Tecnología, globalización y comunicación
Por José Eliseo Baicue Peña
Basta un sencillo análisis para advertir que ha habido revoluciones en la comunicación, y que fue cada nuevo medio ha aportado un recurso que ha producido cambios importantes en la organización de la sociedad y en la transmisión de la cultura. Así mismo, la introducción de nuevas tecnologías ha modificado la lectura, el modo de vivir y de entender la realidad y la intervención sobre ella. Es la modificación cultural introducida por los medios de comunicación, lo que va a provocar las reacciones más dispares, desde los entusiasmos más fervorosos hasta las condenas más rigurosas.
En las sociedades contemporáneas se observa cada vez más la importancia de los medios masivos y en particular de la televisión. Pues es claro que ésta influye sobre la forma de actuar o de pensar de las personas, logra modificar la forma en que los hombres conocen y comprenden la realidad que los rodea.
La intensidad y calidad de la utilización de los medios oscilan enormemente, dependiendo en particular de la infraestructura medial del país y del status social, económico y cultural del usuario. En general se puede constatar que los medios se utilizan con tanta más intensidad cuanto más desarrollada está la estructura medial de la nación y mayor es el nivel cultural del usuario. Y en este sentido, por supuesto, el surgimiento de las TICs, los sistemas virtuales y el avasallador avance de la tecnología ha hecho cambiar los modos y contenidos del trabajo de los medios en este mundo global.
Así, la globalización se asocia a un conjunto de relaciones económicas, políticas y sociales que han modificado sustancialmente a la estructura mundial. Cambios que se notan más claramente en los medios masivos de comunicación, a partir de los avances tecnológicos y de las modificaciones políticas y económicas operadas en el nivel mundial. Las modas, la música, los adelantos científicos, y hasta la incorporación de elementos nuevos al lenguaje son primeramente recreados a través de los medios masivos.
Por ejemplo, la incidencia social y cultural de la difusión de los computadores al modificar sustancialmente la materialidad de las formas de escritura y lectura.
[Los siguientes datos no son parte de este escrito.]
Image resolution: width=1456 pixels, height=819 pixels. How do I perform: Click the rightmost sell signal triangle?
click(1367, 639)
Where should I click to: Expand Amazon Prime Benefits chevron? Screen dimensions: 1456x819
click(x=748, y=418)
Con el surgimiento del hipertexto pasamos, en palabras de Sarlo, “de la lectura plana a la lectura esférica”. Pues, mientras el libro pertenece a la era de la mecánica (los tipos móviles impresos con prensas, rodillos, planchas sobre papel), el hipertexto surge en la era de la electrónica y de la virtualidad en la que los tipos ya no son materiales, no pueden ser vistos hasta que no son convocados a la pantalla, y su organización no es secuencial ni fija, no tienen comienzo absoluto ni final absoluto.
Pensar los procesos y los medios de comunicación en América Latina se ha vuelto una tarea de envergadura ya que lo que ahí está en juego son ondas transformaciones en la vida cotidiana de las mayorías, y especialmente de los jóvenes, que se están apropiando de la modernidad sin dejar su cultura oral.
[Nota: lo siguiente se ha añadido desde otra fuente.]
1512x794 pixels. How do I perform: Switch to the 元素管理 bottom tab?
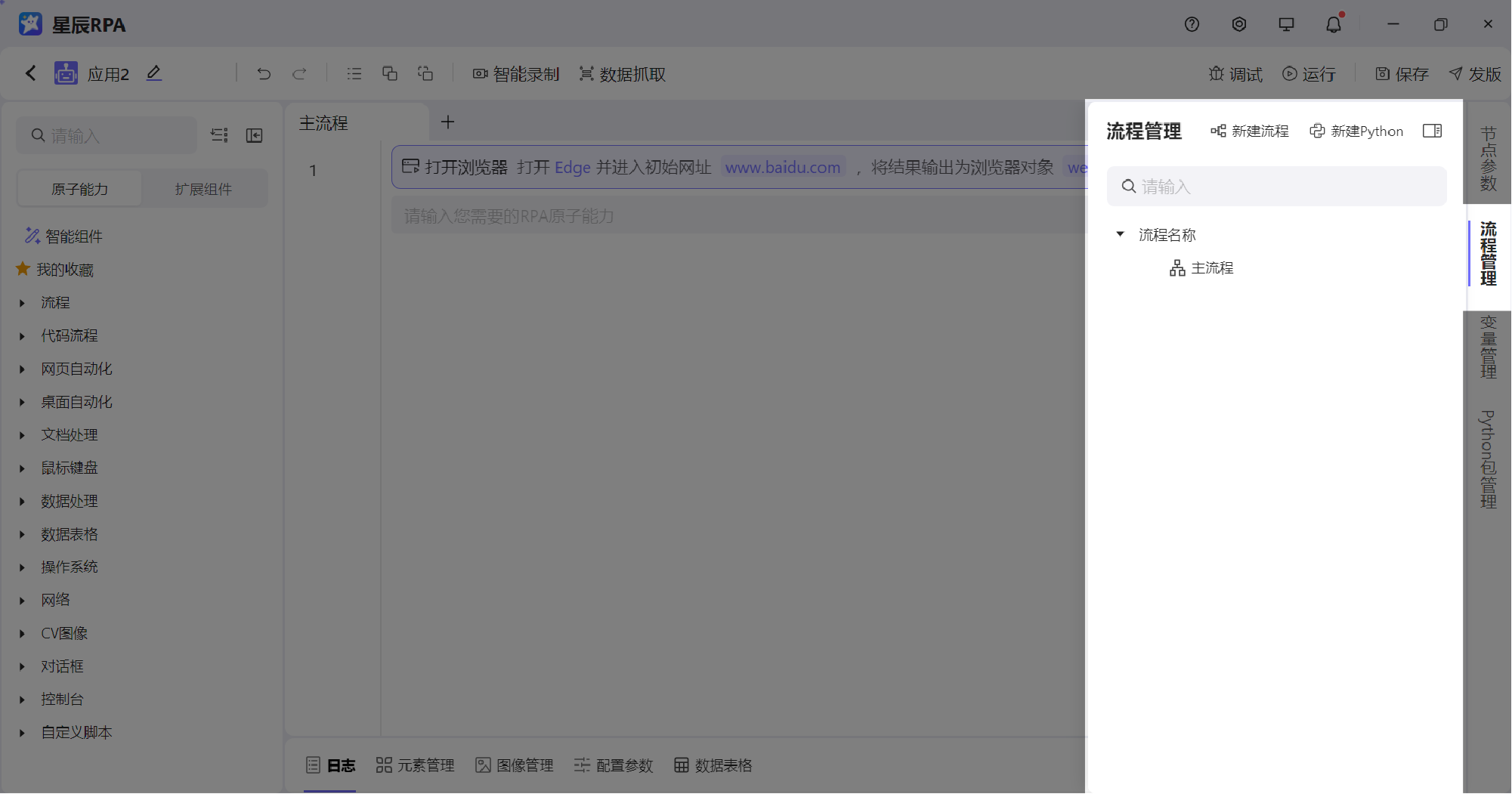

Los jóvenes de hoy, pertenecen a una cultura electrónica, virtual, pero sobre todo, a la llamada cultura audiovisual. Una cultura donde predominan las imágenes, los íconos, y donde la teoría del color se desarrolla en todo su esplendor; es el escenario donde ellos se desenvuelven con mucha destreza y satisfacción. Las nuevas generaciones saben leer, pero su lectura está atravesada por la pluralidad de textos y escrituras que hoy circulan, de ahí que la complicidad entre visualidad no remita al analfabetismo sino a la persistencia de estratos profundos de la memoria y la mentalidad colectiva sacados a la superficie por las bruscas alteraciones del tejido tradicional.
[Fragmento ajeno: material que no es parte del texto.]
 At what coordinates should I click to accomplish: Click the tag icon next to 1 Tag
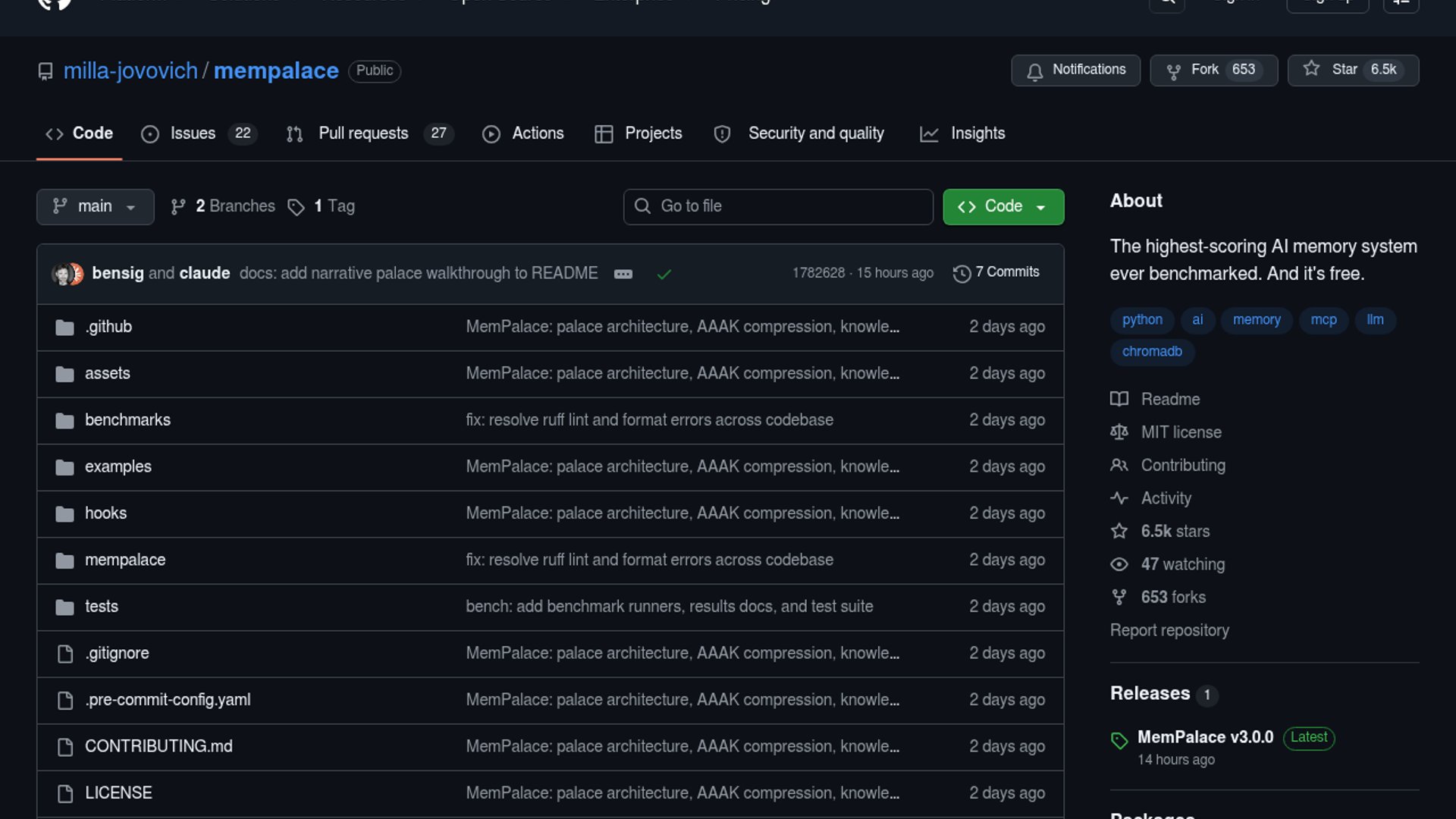click(x=296, y=207)
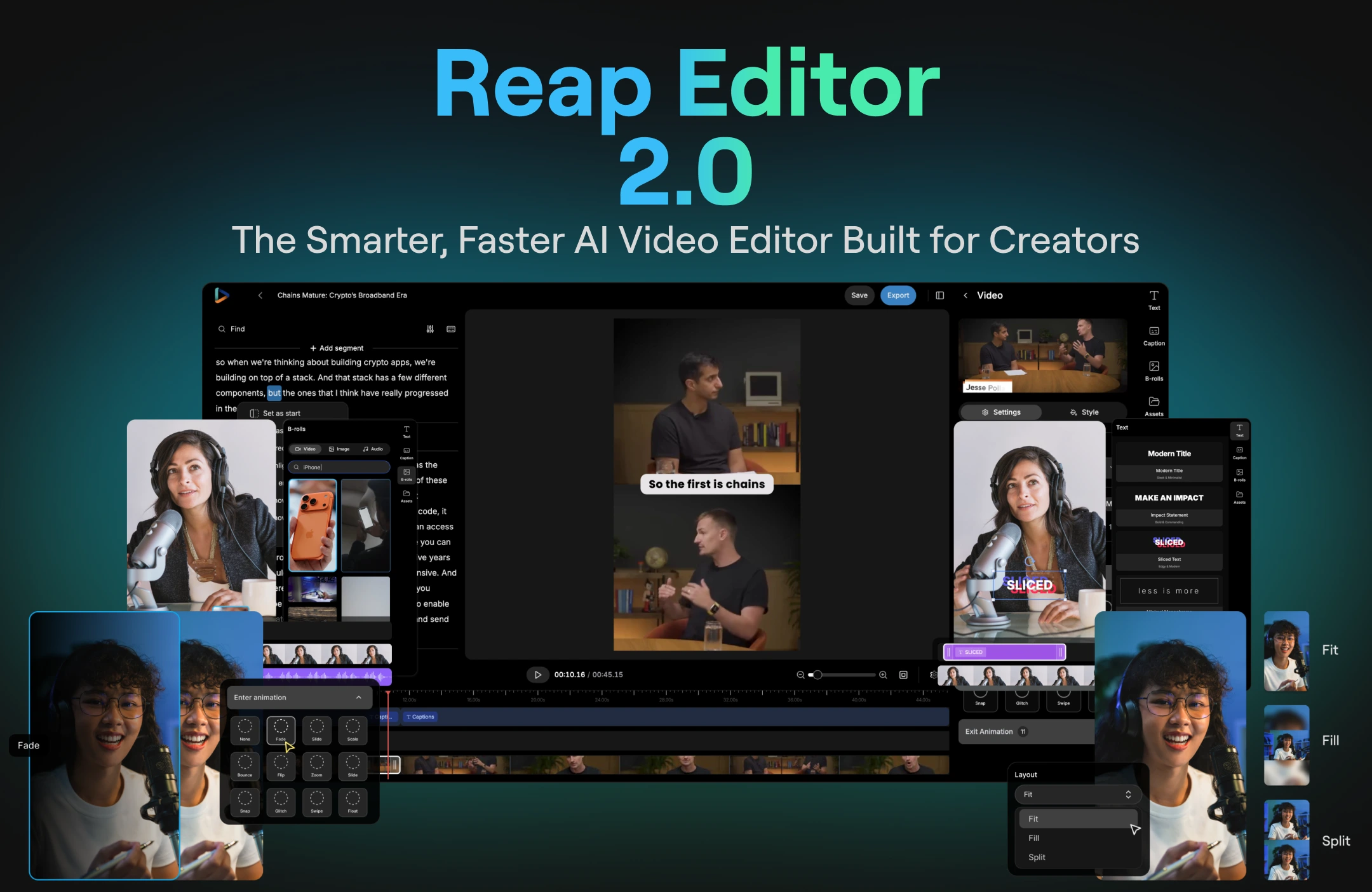Click the transcript filter sliders icon
This screenshot has height=892, width=1372.
coord(430,329)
No obstante, la fascinación tecnológica a la que asistimos no puede hacernos olvidar el lugar central que mantienen, en medio de los nuevos contextos tecno-perceptivos, las competencias culturales provenientes de la cultura letrada. Es por ello, que el acceso masivo a los nuevos lenguajes y tecnologías demanda la renovación de la escuela y de sus capacidades de redistribución e integración social.
Es decir, esta revolución globalizadora en lo comunicacional se deja ver como una tendencia inevitable hacia el establecimiento de una cultura global.